Намоконов распахивает глаза, поудобнее устраивается на полке, сильно затягивается дымом. Он не верит ни одному слову Андрея, но любит его слушать: у этого во рту слово не заплесневеет.
— Так где же ты видел такие бомбы, Андрей?
Бойцы теснее придвигаются к младшим командирам, одни — с откровенной улыбкой недоверия, другие — с затаенным интересом:
«В самом деле, где мог наткнуться на такие дьявольские штуки старший сержант?!»
Горкин медлит с ответом, иронически посматривает то на лейтенанта, то на старшину и наконец сообщает подчеркнуто серьезно:
— Во сне. Именно там, друг мой Намоконов.

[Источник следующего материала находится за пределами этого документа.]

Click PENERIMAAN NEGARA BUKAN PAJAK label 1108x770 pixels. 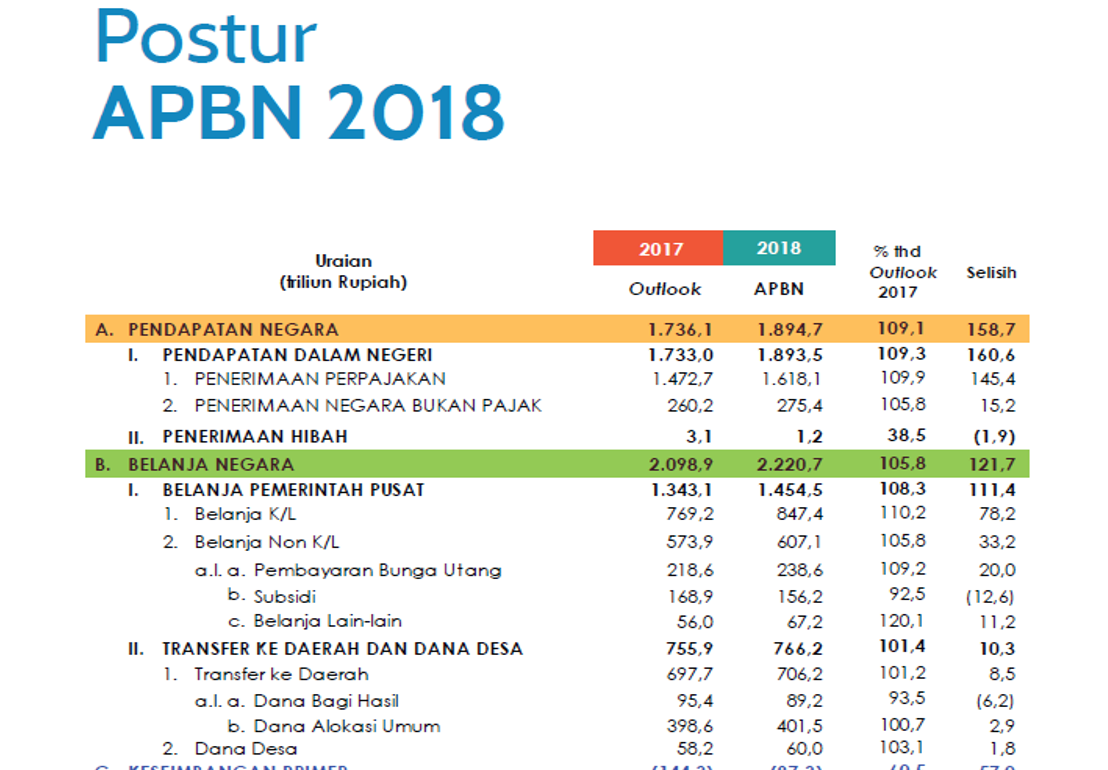click(x=368, y=405)

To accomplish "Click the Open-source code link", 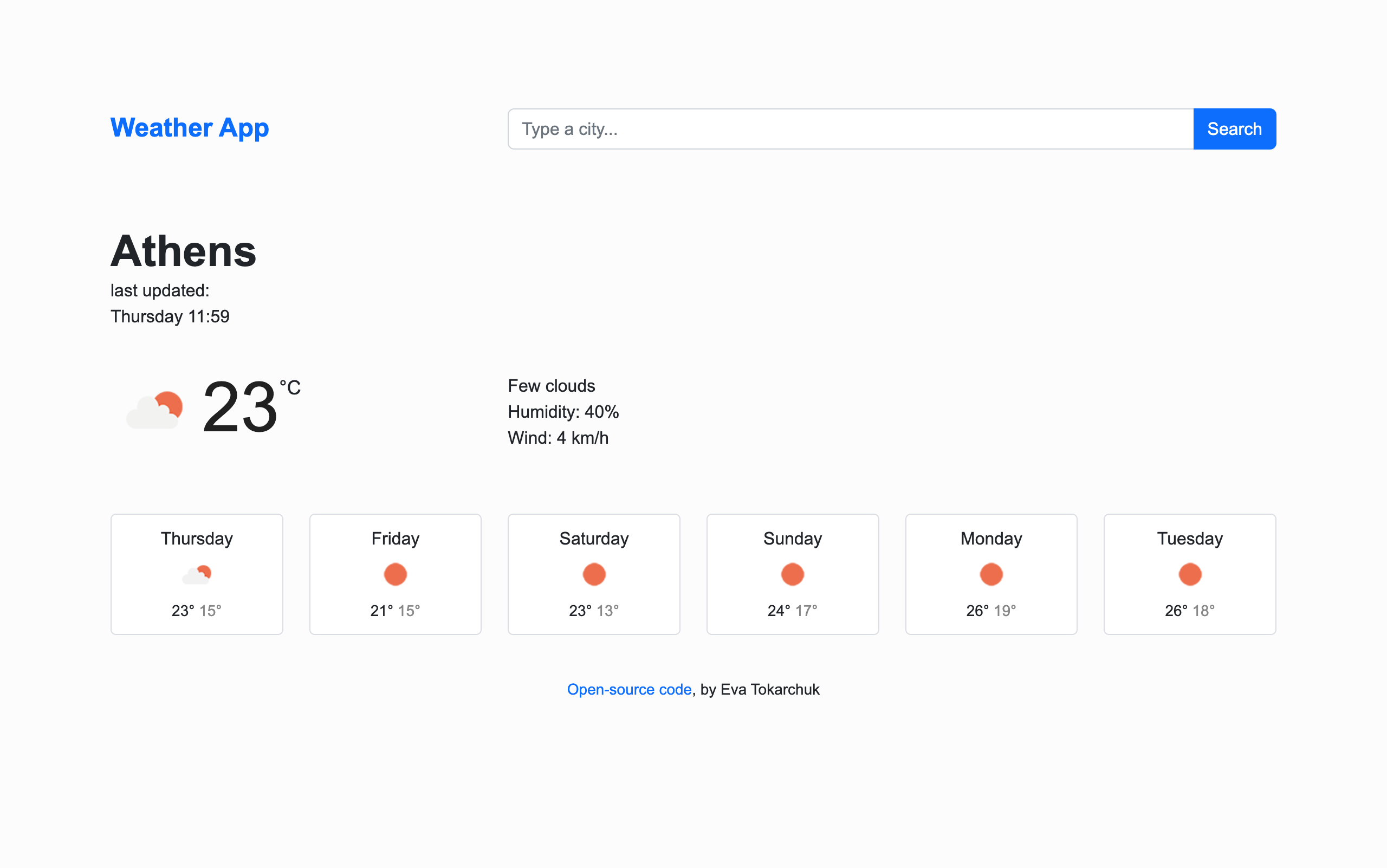I will tap(628, 689).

Старшина вздыхает. Он приготовился выслушать длинную выдумку о немецких бомбах черт знает какой величины, выдумку, которая помогает скоротать время, а Горкин подал ручку, да подставил ножку.
Намоконов косится на Смолина и неожиданно замечает: взводный доволен.
Лейтенант, и верно, рад. Он с удовольствием посматривает на розовую физиономию своего отделенного и усмехается: «Толково бодришь людей, Горкин!»
Неискушенный человек и не поймет, в чем дело. Почему нагородить бог знает что о немецких бомбах — значит, подбодрить людей?
А вот и значит. Когда выдернут бойца из привычной жизни и посадят в теплушку, а теплушка эта мчится неведомо куда, — в серый рассвет, в тридесятую даль — тогда кажется человеку, что ждут его впереди неслыханные испытания и тяготы.
Пусть в тех окопах, где находился до того солдат, было сыро и грязно, пусть в воздухе день-деньской гнусавили комары и слоилась болотная испарина, и выли бомбы, и рвались снаряды — пусть! — все равно там было знакомо и привычно, — и, значит, спокойнее. Не зря же говорят: и в аду обживешься, так ничего.